+++ PAGE EXTRACT

Hyderabad C.A.
- Captain: Venkatapathy Raju
- Ground(s): Gymkhana Ground, Hyderabad
- Ranji Trophy: Semi-finals
- Ranji One–Day Trophy: South Zone (5th)

= 2003–04 Hyderabad C.A. season =

The 2003–04 season is Hyderabad cricket team's 70th competitive season. The Hyderabad cricket team is senior men's domestic cricket team based in the city of Hyderabad, India, run by the Hyderabad Cricket Association. They represent the region of Telangana in the state of Andhra Pradesh in domestic competitions.

==Competition overview==

| Category | Competition | Format | First match | Last match | Final position | Pld | W | L | D / T / NR | Win % |
|---|---|---|---|---|---|---|---|---|---|---|
| Senior men's | Ranji Trophy | First-class cricket | 7 November 2003 | 14 March 2004 | Semi-finals | 7 | 3 | 2 | 2 | 42.85% |
| Senior men's | Ranji One–Day Trophy | List A cricket | 7 January 2004 | 12 January 2004 | Zonal Stage | 5 | 1 | 4 | 0 | 20% |

==Squads==

| Ranji Trophy | Ranji One–Day Trophy |
|---|---|
| Venkatapathy Raju (c); Anirudh Singh; Gangashetty Arvind Kumar; Faiz Ahmed; Ibrahim Khaleel (wk); Daniel Manohar; Nand Kishore; Narender Pal Singh; Ambati Rayudu; Inder Shekar Reddy; Tirumalasetti Suman; Devishetty Vinay Kumar; Sankinani Vishnuvardhan; Arjun Yadav; Shivaji Yadav; | Venkatapathy Raju (c); Anirudh Singh; Faiz Ahmed; Ibrahim Khaleel (wk); Daniel Manohar; Mohammad Ghouse Baba; Narender Pal Singh; Shashank Nag; Inder Shekar Reddy; Tirumalasetti Suman; Devishetty Vinay Kumar; Sankinani Vishnuvardhan; Arjun Yadav; Shivaji Yadav; |

- NKP Salve Challenger Trophy
Laxman and Rayudu got picked to the India Seniors squad for the 2003-04 NKP Salve Challenger Trophy, a List-A cricket tournament in India.

++++++
+++ ENTRIES SHOWN

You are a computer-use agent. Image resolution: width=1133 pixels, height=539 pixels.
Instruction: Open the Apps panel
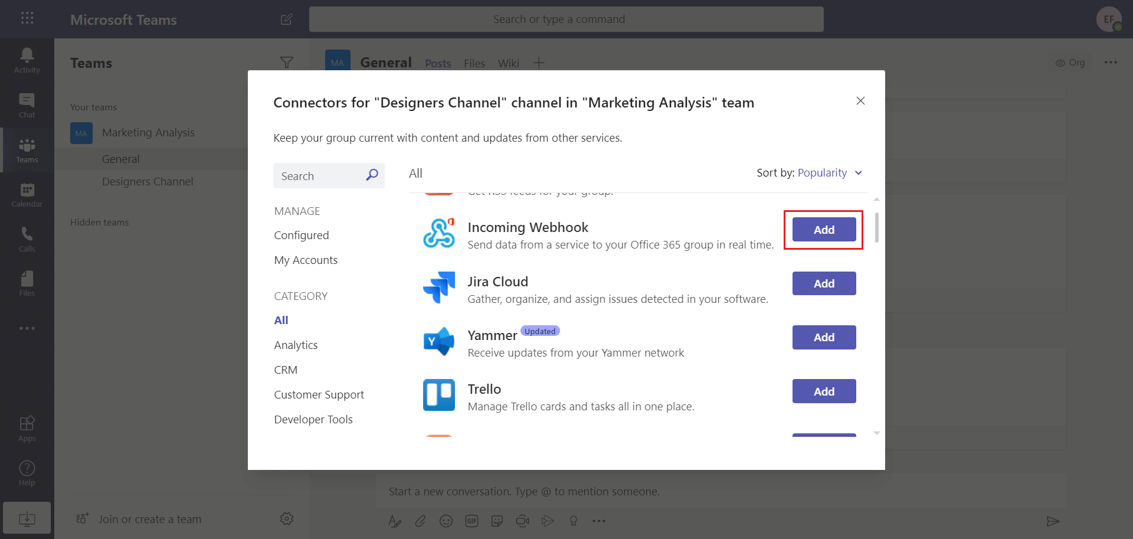point(27,427)
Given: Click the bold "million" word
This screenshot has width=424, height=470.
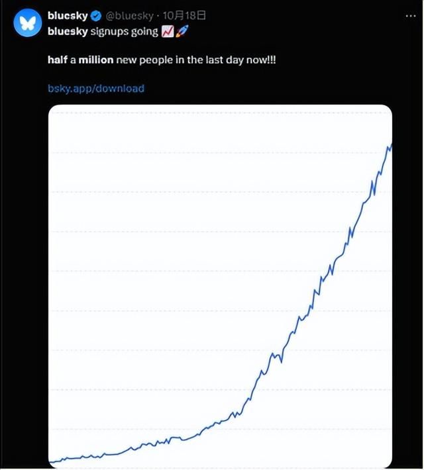Looking at the screenshot, I should [x=96, y=60].
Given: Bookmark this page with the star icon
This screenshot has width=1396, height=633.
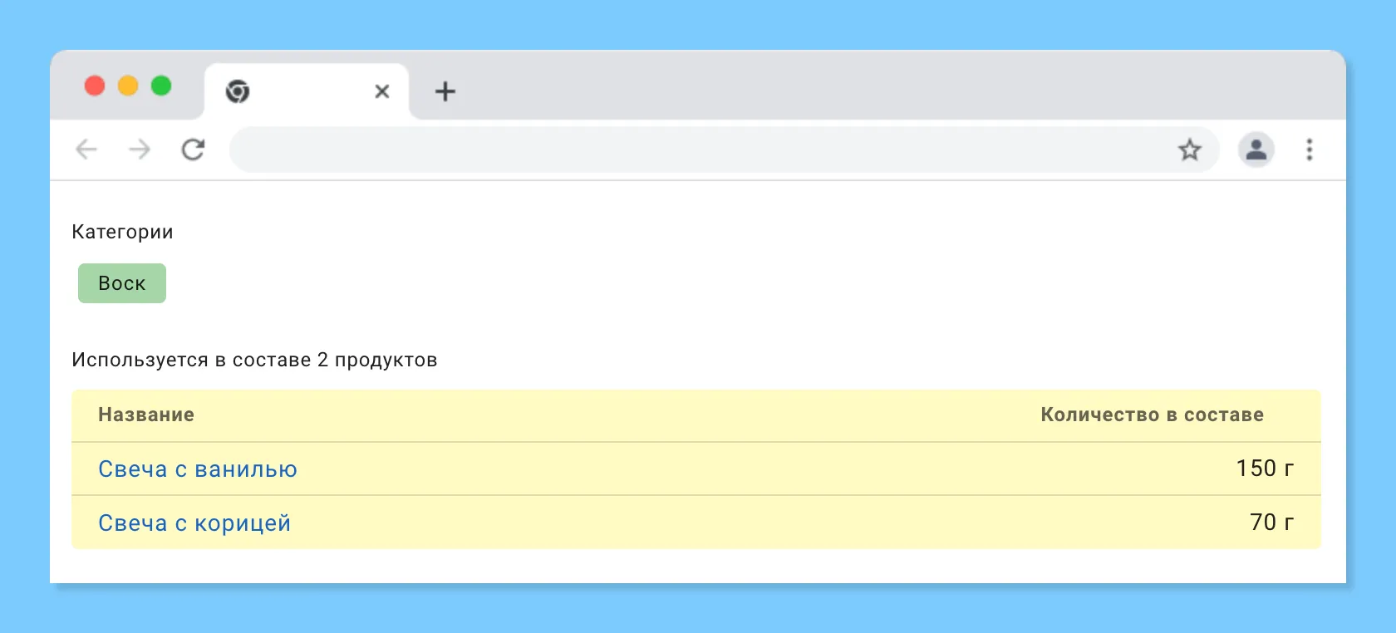Looking at the screenshot, I should [x=1189, y=150].
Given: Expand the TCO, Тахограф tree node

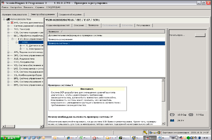Looking at the screenshot, I should coord(8,29).
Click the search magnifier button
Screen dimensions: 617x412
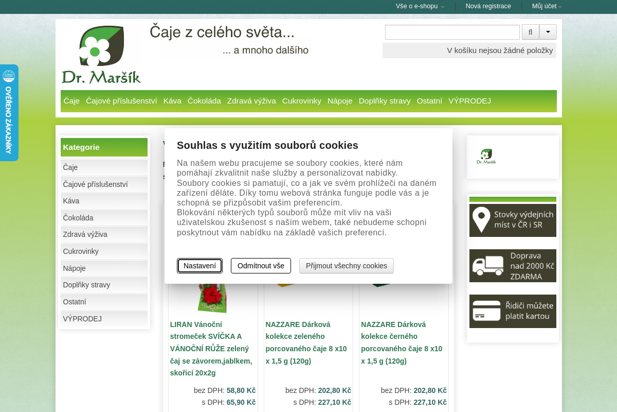pyautogui.click(x=530, y=32)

++++++

§ PROBLEM 1:
List the players named in the Hyderabad 2003–04 season text's Ranji Trophy squad who are absent from its Ranji One–Day Trophy squad.
§ PROBLEM 2:
Summarize the Hyderabad 2003–04 season text in two sentences.

§ EXERCISE SOLUTION 1:
Gangashetty Arvind Kumar; Nand Kishore; Ambati Rayudu

§ EXERCISE SOLUTION 2:
The 2003–04 season is the 70th competitive season of the Hyderabad cricket team, a senior men's domestic side run by the Hyderabad Cricket Association and captained by Venkatapathy Raju. In the Ranji Trophy it reached the semi-finals with three wins, two losses and two draws from seven matches, while in the Ranji One–Day Trophy it won one of five matches and finished fifth in the South Zone.